On Mon, Oct 16, 2017 at 2:10 PM, Richard Weinberger <richard@xxxxxx> wrote:
Am Montag, 16. Oktober 2017, 23:02:06 CEST schrieb Daniel Borkmann:
On 10/16/2017 10:55 PM, Richard Weinberger wrote:
Am Montag, 16. Oktober 2017, 22:50:43 CEST schrieb Daniel Borkmann:
struct task_struct *task = current;
+ task_lock(task);
strncpy(buf, task->comm, size);
+ task_unlock(task);
Wouldn't this potentially lead to a deadlock? E.g. you attach yourself
to task_lock() / spin_lock() / etc, and then the BPF prog triggers the
bpf_get_current_comm() taking the lock again ...
Yes, but doesn't the same apply to the use case when I attach to strncpy()
and run bpf_get_current_comm()?
You mean due to recursion?

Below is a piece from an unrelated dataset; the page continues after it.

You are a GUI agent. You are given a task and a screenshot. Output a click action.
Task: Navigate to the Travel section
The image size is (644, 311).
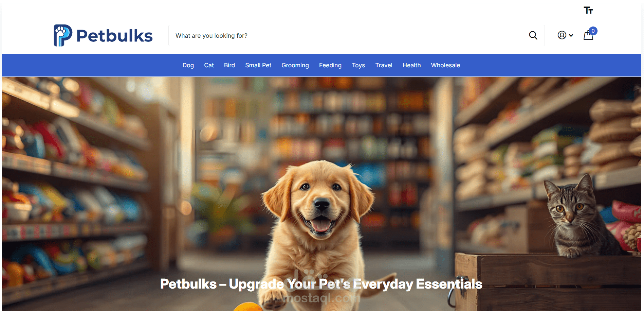tap(384, 65)
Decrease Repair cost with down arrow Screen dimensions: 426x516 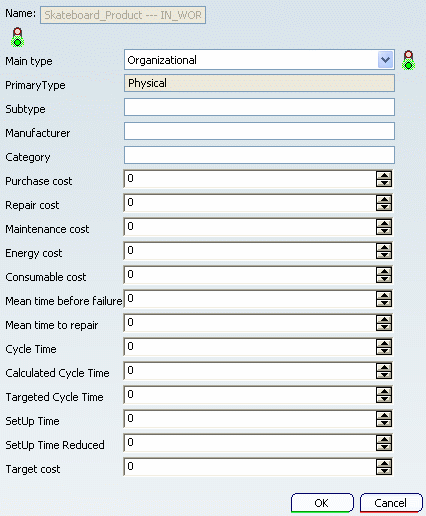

In that case trace_call_bpf() would bail out
due to the bpf_prog_active counter.
Ah, that's true.
So, when someone wants to use bpf_get_current_comm() while tracing task_lock,
we have a problem. I agree.
On the other hand, without locking the function may return wrong results.
it will surely race with somebody else setting task comm and it's fine.
all of bpf tracing is read-only, so locks are only allowed inside bpf core
bits like maps. Taking core locks like task_lock() is quite scary.
bpf scripts rely on bpf_probe_read() of all sorts of kernel fields
so reading comm here w/o lock is fine.